Here are my suggestions for what more or less everyone who works with data and statistics should know, to understand clearly what they are doing, and to communicate effectively with others involved in the same work.
Data may be defined as systematically organized information about the entities comprising some statistical aggregate. The entities may be persons, households, dwelling units, births, cities, automobiles, or just about anything else. All that is required is that individual entities be clearly defined and identifiable. Most examples below are for persons, but the concepts and definitions are general.
"Statistical aggregate" means a collection of entities defined in a way that clearly identifies a meaningful aggregate. "Clearly" means simply that there is no ambiguity over which entities are members and which are not. Lacking clear definition, data collection is impossible because we don't know which entities to collect data for.
"Meaningful" depends on context and resists formal definition. "The first 300 people listed in the Boston telephone book" is not a meaningful aggregate most contexts. "Persons physically present in the Republic of South Africa at midnight 9/10 October 2011" is a meaningful aggregate in many contexts.
"Systematically organized" might mean all sorts of things, but in practice it tends to mean four fairly specific things.
First, for each entity in the aggregate we have a record containing information about the entity. The information takes the form of values of variables representing characteristics of the entity. For persons, for example, "sex" is a variable whose values are "male" and "female".
Second, information on records is encoded, "1" signifying "male", for example, and "2" female. "1" and "2" are codes. "Male" and "Female" are values represented by these codes. Values are meaningful. Codes are semantically arbitrary.
Codes and values may be identical or nearly identical. If age is recorded to two digits, for example, codes "00" through "98" may refer to ages 0 through 98 years and code "99" to "99 years old and older".
The correspondence between codes and values for a variable is established in a codebook. A number not assigned a value in the codebook for a variable is—if the codebook is accurate—an invalid code for this variable.
A third usual aspect of data structure is that the code representing the value of a particular variable occupies the same position on every record. The code for sex might be in position 28, the code for marital status in position 37. A list showing the position of each variable on a record is the record layout.

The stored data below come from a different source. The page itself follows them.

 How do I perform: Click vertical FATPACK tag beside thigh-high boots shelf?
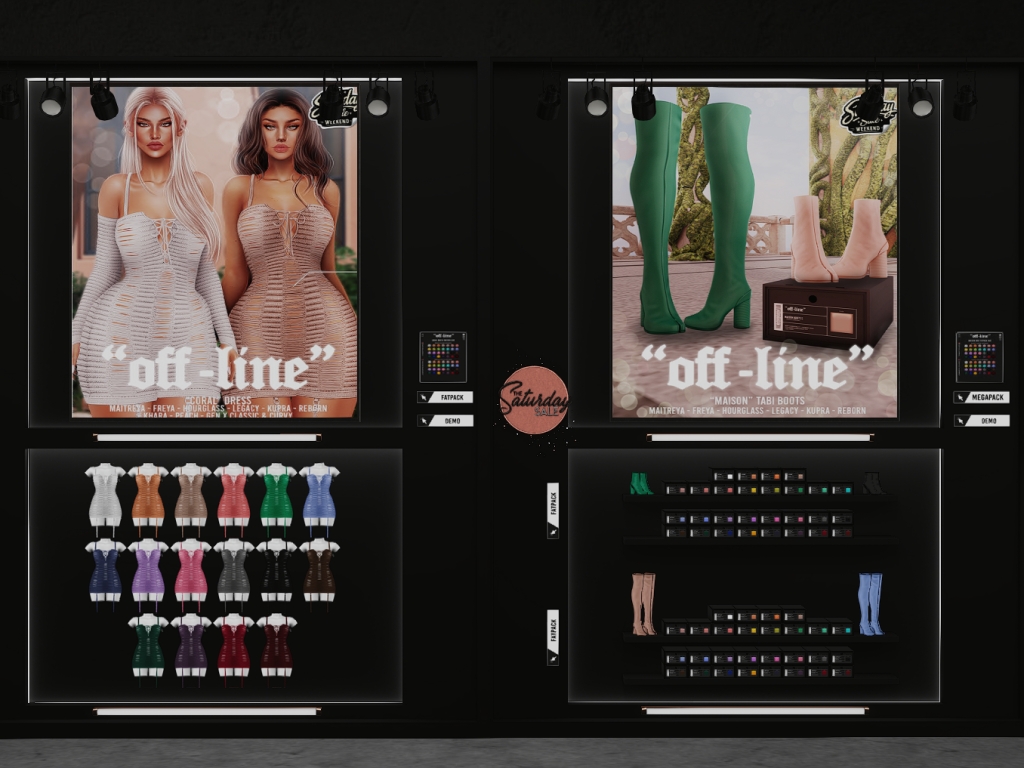(x=553, y=637)
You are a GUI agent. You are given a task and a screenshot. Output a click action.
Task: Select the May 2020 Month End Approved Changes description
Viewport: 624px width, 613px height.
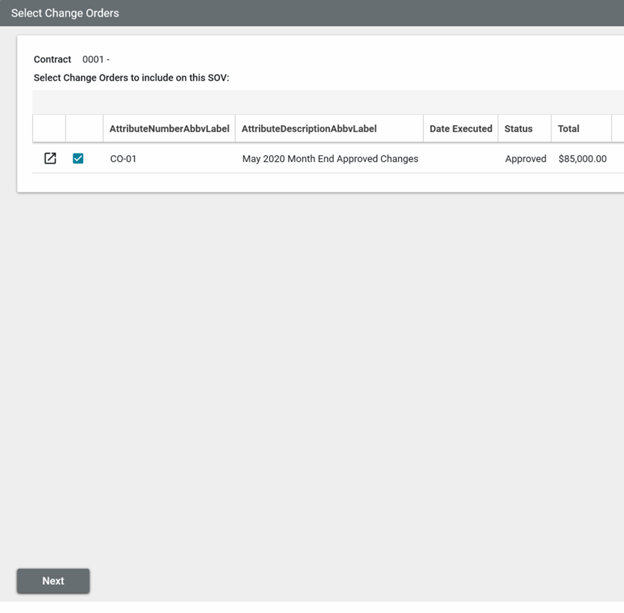click(330, 159)
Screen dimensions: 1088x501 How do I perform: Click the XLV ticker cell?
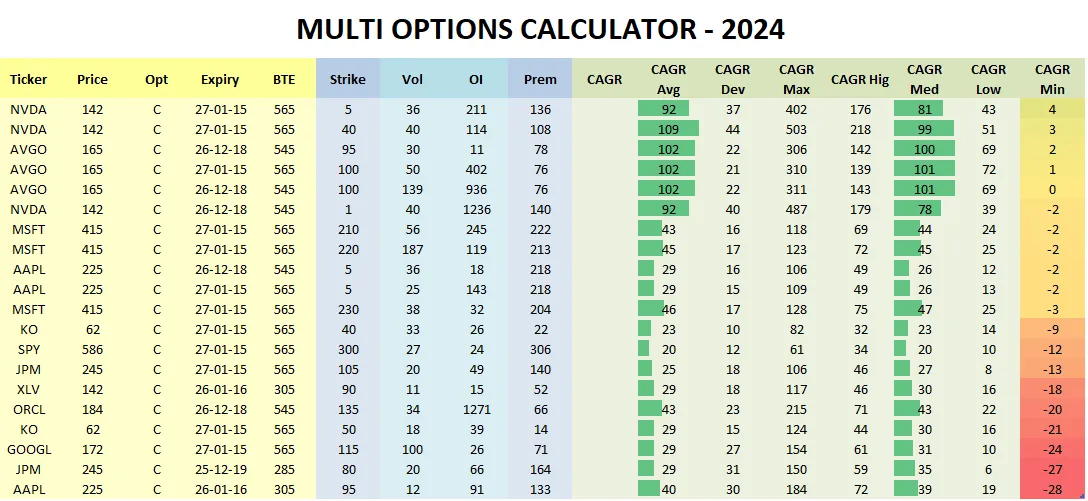[29, 389]
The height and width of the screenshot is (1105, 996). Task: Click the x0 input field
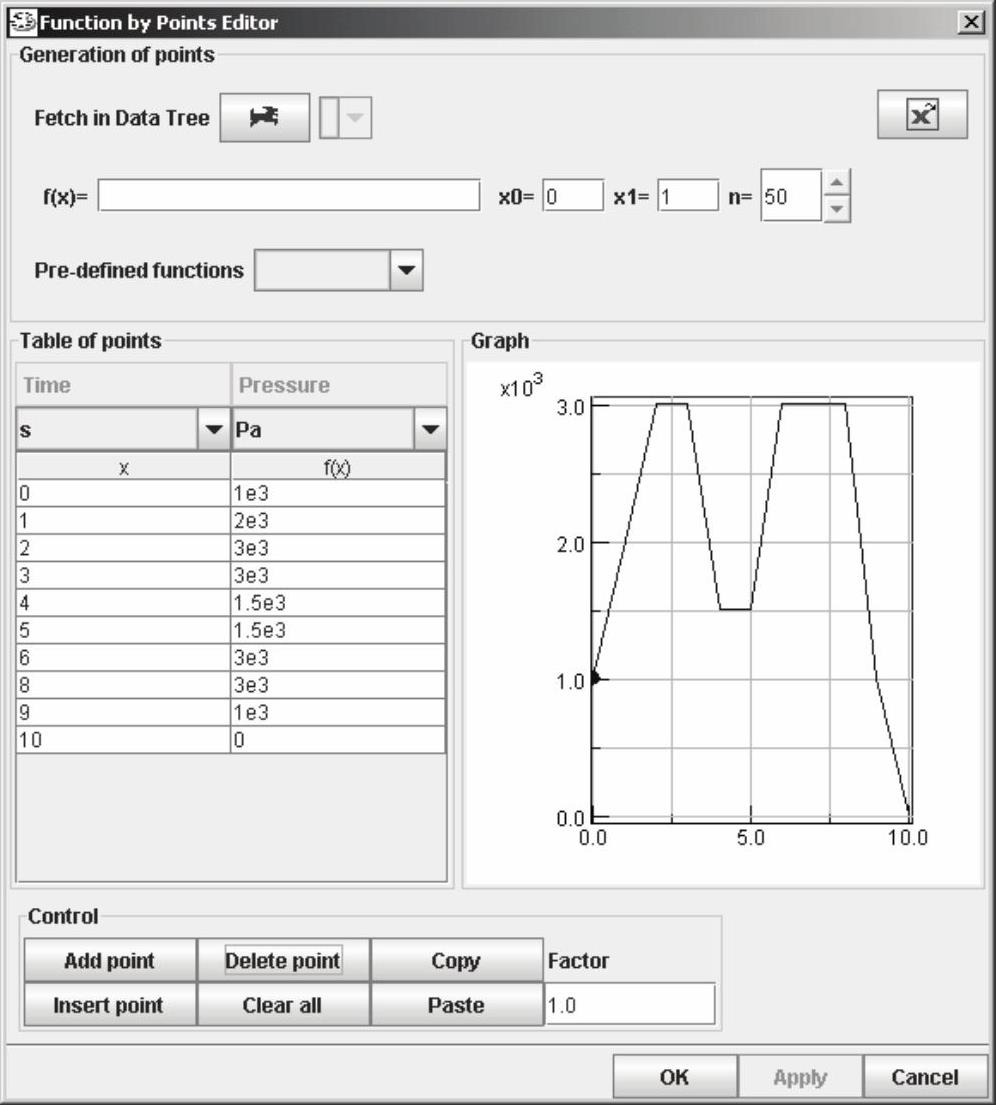pyautogui.click(x=573, y=196)
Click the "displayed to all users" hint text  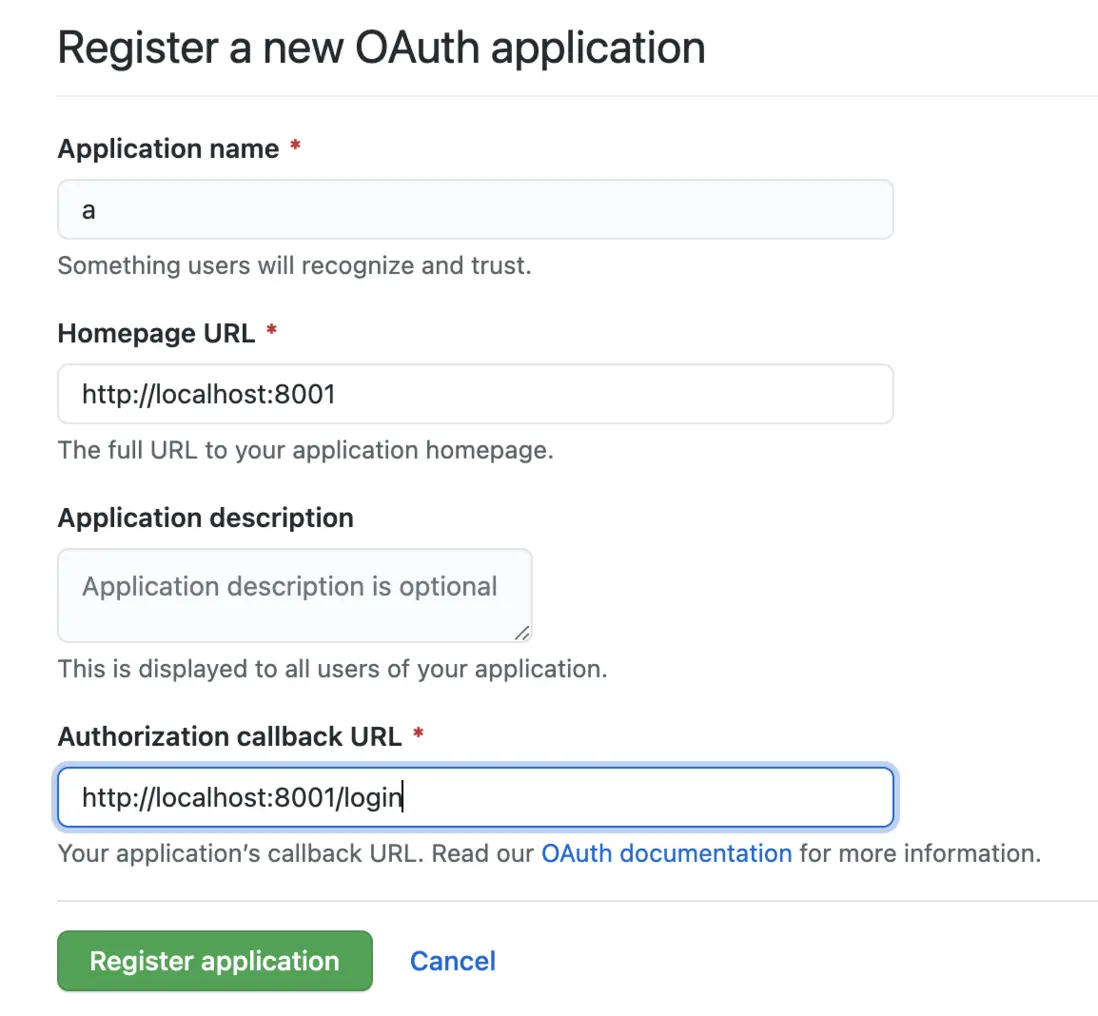(332, 668)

Data organized in this manner may be thought of as a matrix. The cells in each row give (codes representing) values of variables defined for the person represented by the record. The cells in each column give (codes representing) values of the variable represented by the column for each person for whom this variable is defined.
The domain of a variable is the set of persons for whom this variable is defined. The domain of age at first marriage, for example, is ever married persons.
The domain of age at first marriage is a matter of logic, but some domains reflect decisions based on convenience and convention. Literacy, for example, tends to be asked only of children age 5 years old or older—even though some three year old children can read and write.
Consider a cell in a data set matrix giving the value of the variable represented by the column for the person represented by the row.
If the person is not in the domain of the variable, we have an undefined value. The cell should be empty. If it contains a (code representing a) value, we have a domain error.
If the person is in the domain of this variable, the cell should contain a value. If it does not, we have a missing value.
A cell that is not a missing value cell or an undefined value cell is a valid value cell. Ideally, every cell in a data set matrix will be either a valid value cell or an empty undefined value cell. There will be no domain errors or missing values.
Population censuses and surveys typically include some questions that are asked of some persons and not of others. Information on place of birth, for example, is typically obtained by an initial question asking whether a person was (a) born in the province in which they are enumerated, (b) another province, or (c) in different country.
Province of birth is then asked of persons born in another province, and country of birth is asked of persons born in another country. For persons born in the province in which they are enumerated, the enumerator is instructed to skip the province and country of birth questions.
More generally, variables whose values for a particular person determine whether some subsequent question should be asked of this person are filter variables. The questions that solicit values of these variables are filter questions.
Subsequent questions that are or are not asked depending the value of these variables are filtered questions. The corresponding variables are filtered variables.
Filtered questions are necessarily preceded by skip instructions that instruct the enumerator either to proceed to the next question or to skip to some subsequent question, depending on the response to the filter question. Skip instructions provide operational definitions of the domains of the various variables whose values are solicited by the questionnaire.